» REQUIRED WORK: Return exactly the lines from the "Click the 导出 export button" line through the last line of the entries below. Include no pictures.

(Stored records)
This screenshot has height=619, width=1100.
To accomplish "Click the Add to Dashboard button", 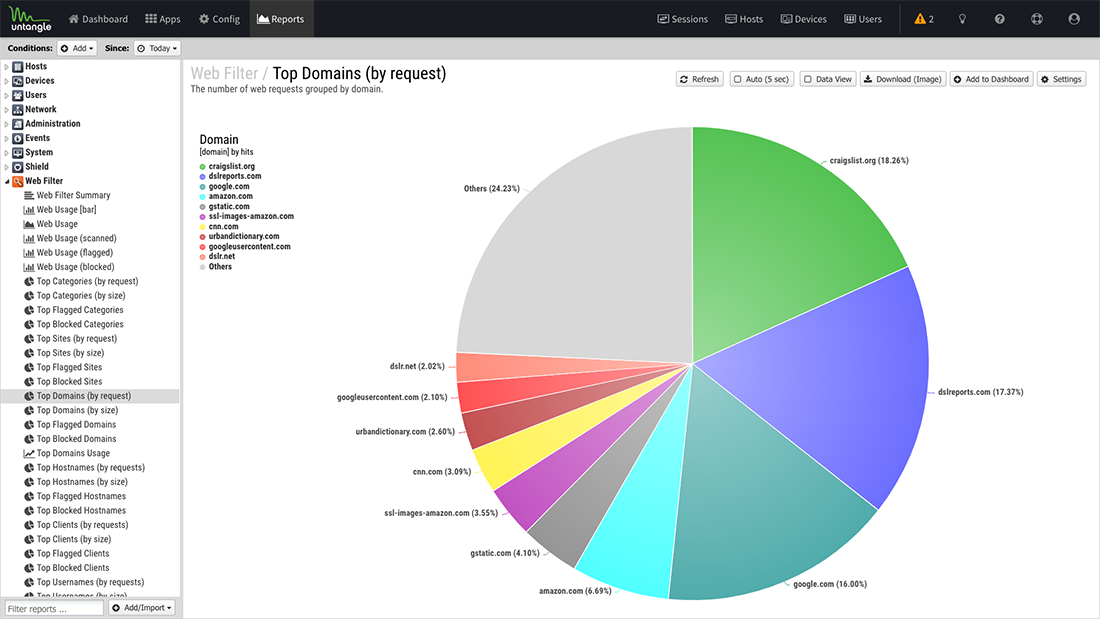I will pos(991,79).
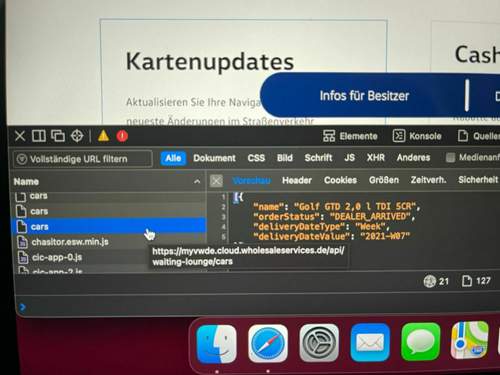Screen dimensions: 500x375
Task: Select the cic-app-0.js resource
Action: (x=108, y=257)
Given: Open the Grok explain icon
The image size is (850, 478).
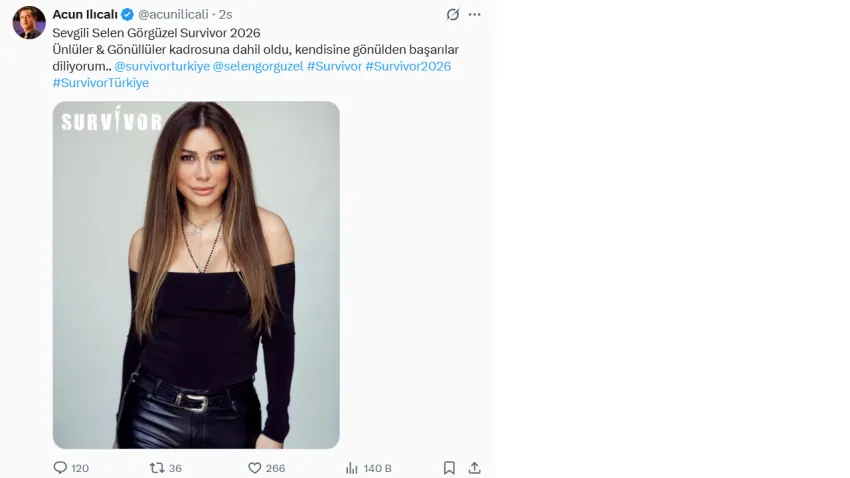Looking at the screenshot, I should 453,15.
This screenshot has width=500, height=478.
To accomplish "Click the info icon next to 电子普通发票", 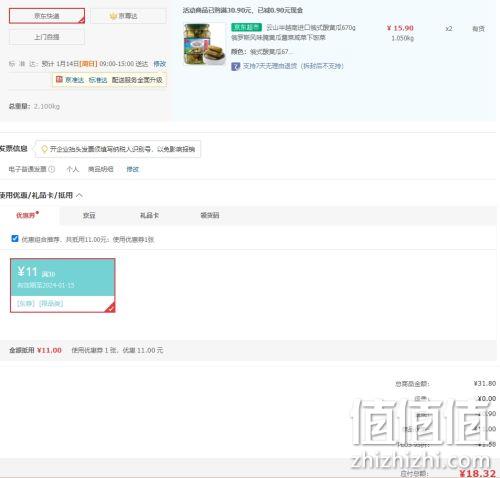I will tap(52, 169).
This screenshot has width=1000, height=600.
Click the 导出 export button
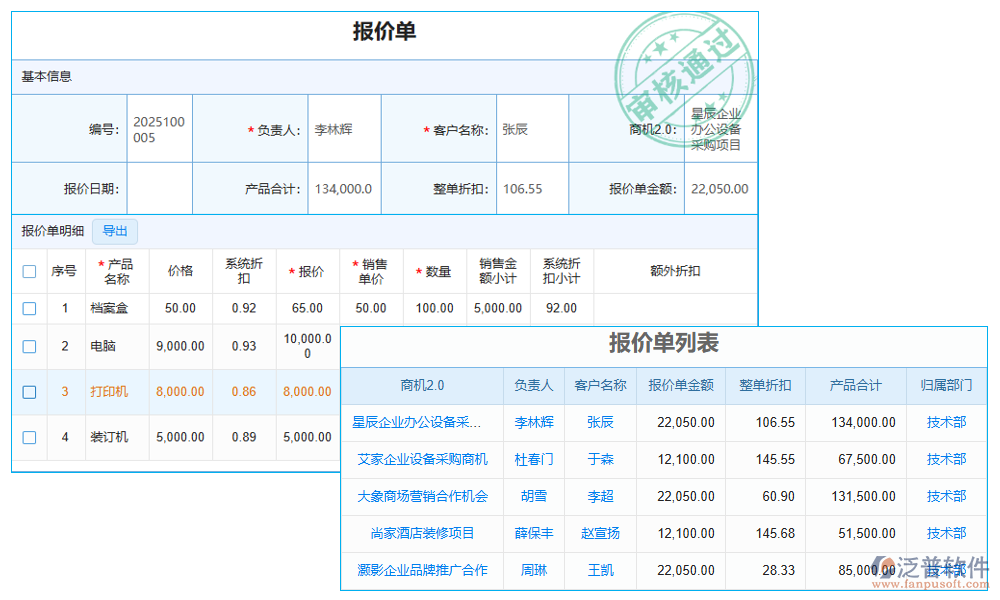(x=114, y=231)
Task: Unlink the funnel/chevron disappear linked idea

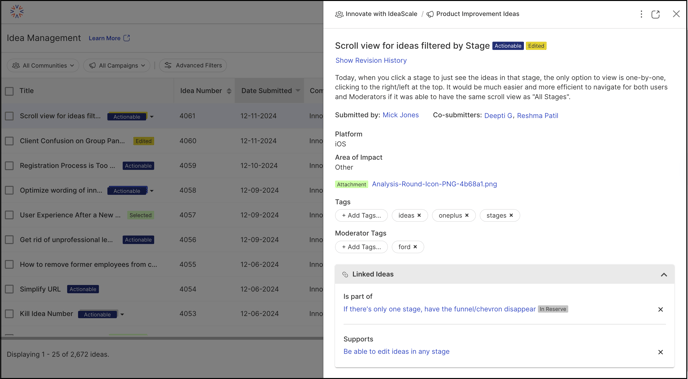Action: tap(660, 309)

» WRITTEN RESPONSE:
Click the 导出 export button
(x=114, y=231)
Task: Unlink the funnel/chevron disappear linked idea

Action: tap(660, 309)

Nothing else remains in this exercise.